J’ai d’abord cru à une paralysie du sommeil. Vous savez, ces sortes de crises dont souffrent certaines personnes et qui se caractérisent par des hallucinations et une incapacité à bouger durant les premières minutes qui suivent le réveil. Mais à voir les mines déconfites qui me dévisageaient avec ce mélange de tristesse et de crainte typique de l’ambiance des veillées funèbres, j’ai bien vite compris que ce dont je souffrais n’était pas une simple parasomnie.
Je crois que c’est l’odeur qui m’a mis la puce à l’oreille. Une odeur de renfermé, d’urinoir insalubre et qui caressait mes narines sans que je ne puisse véritablement l’inhaler à plein poumons. Et pour cause, je ne respirais plus.
Depuis des dizaines de milliers d’années, depuis que l’homme marche sur ses deux pieds, il n’a jamais cessé de chercher un sens à son existence, une explication. À inventer des dieux, des esprits, des fées, des diablotins, des spectres et autres fantômes de toutes sortes pour se rassurer et conjurer la mort. Il a tout imaginé. Paradis et enfer, voyage astral et réincarnation. Né de l’argile ou fruit d’une évolution darwinienne… La seule chose qu’il n’a jamais envisagé, la seule pensée qui, au regard de son aspect terrible, n’a jamais frôlé la couche externe de son imagination, c’est qu’après la mort, l’esprit, l’âme, ou peu importe le nom que vous lui donnez, puisse ne pas se séparer du corps qu’elle habite et pourrir lentement avec ce dernier. En toute conscience.
J’étais assis devant mon ordinateur, je surfais mollement sur des sites pornos, passant de l’un à l’autre, cherchant à tromper la solitude qui m’accablait depuis mon divorce. Et puis une douleur intense dans ma poitrine, la sensation d’avoir le cœur pris dans un étau, la tête qui tourne, la vue qui se trouble, les couleurs qui s’effacent et plus rien. Le black-out.
Lorsque j’ai repris conscience, la première pensée qui m’est venue était un souvenir. Celui de mon enfance, lorsqu’avec Henri, le petit voisin, nous nous cachions sous la bâche de la remorque que son père gardait au garage. Nous inventions que étions poursuivis par des ogres et que cette bâche était comme une cape invisible qui nous protégeait d’eux. J’étais, comme lors de ces jeux, recouvert d’une sorte de voile et ce dernier ne laissait passer qu’une faible lumière artificielle, celle des néons. L’odeur du formol était à peine perceptible, recouverte déjà par celle de la putréfaction qui avait commencé son œuvre.
« Il va nous manquer… Il était tellement… Enfin vous savez… À propos, comment va Jean-Louis ? Il n’était pas à la veillée, il a retrouvé du travail ? » Et voilà que le sujet de ma mort était occulté en l’espace d’un instant par les tribulations insipides de ce bon-à-rien de Jean-Louis. La salle se vidait petit à petit, chacun avait vu le mort, avait parfois réussi à verser une larme mais la corvée touchait à sa fin et les vivants allaient enfin pouvoir réintégrer leur monde. Mon décès ne serait bientôt plus qu’une anecdote que l’on raconte autour de la machine à café, arborant une mine emprunte de fatalisme avant de reprendre le travail.

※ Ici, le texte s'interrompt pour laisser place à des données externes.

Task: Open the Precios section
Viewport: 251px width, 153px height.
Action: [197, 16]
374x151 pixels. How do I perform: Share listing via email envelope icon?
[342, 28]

Après la mort, les sens fonctionnent encore à minina pendant une courte période. Mais à mesure que le temps passe, que les organes pourrissent et qu’il ne finit par rester d’eux qu’une immonde bouillie malodorante, rien ne survit des cinq sens. Seule reste la conscience.

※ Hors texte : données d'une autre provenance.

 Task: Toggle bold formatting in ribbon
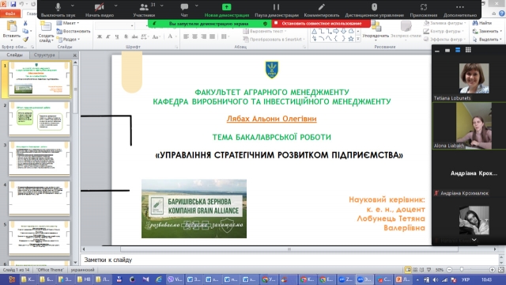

J’ai perdu aujourd’hui la notion du temps, et je ne saurai dire si je suis sous terre depuis une semaine, un mois ou un an. Dans l’obscurité la plus totale, je n’ai aucun moyen d’évaluer le temps qui passe. Ce que je sais, c’est que ma conscience est toujours là. Solide. Inébranlable. J’ai prié si fort pour qu’à son tour elle ne s’étiole et finisse par mourir elle aussi afin de me laisser reposer en paix. Mais rien ne semble pouvoir la tuer et c’est avec terreur que j’affronte chaque nouvelle seconde de cette épouvantable existence obscure et décharnée qui est désormais la mienne.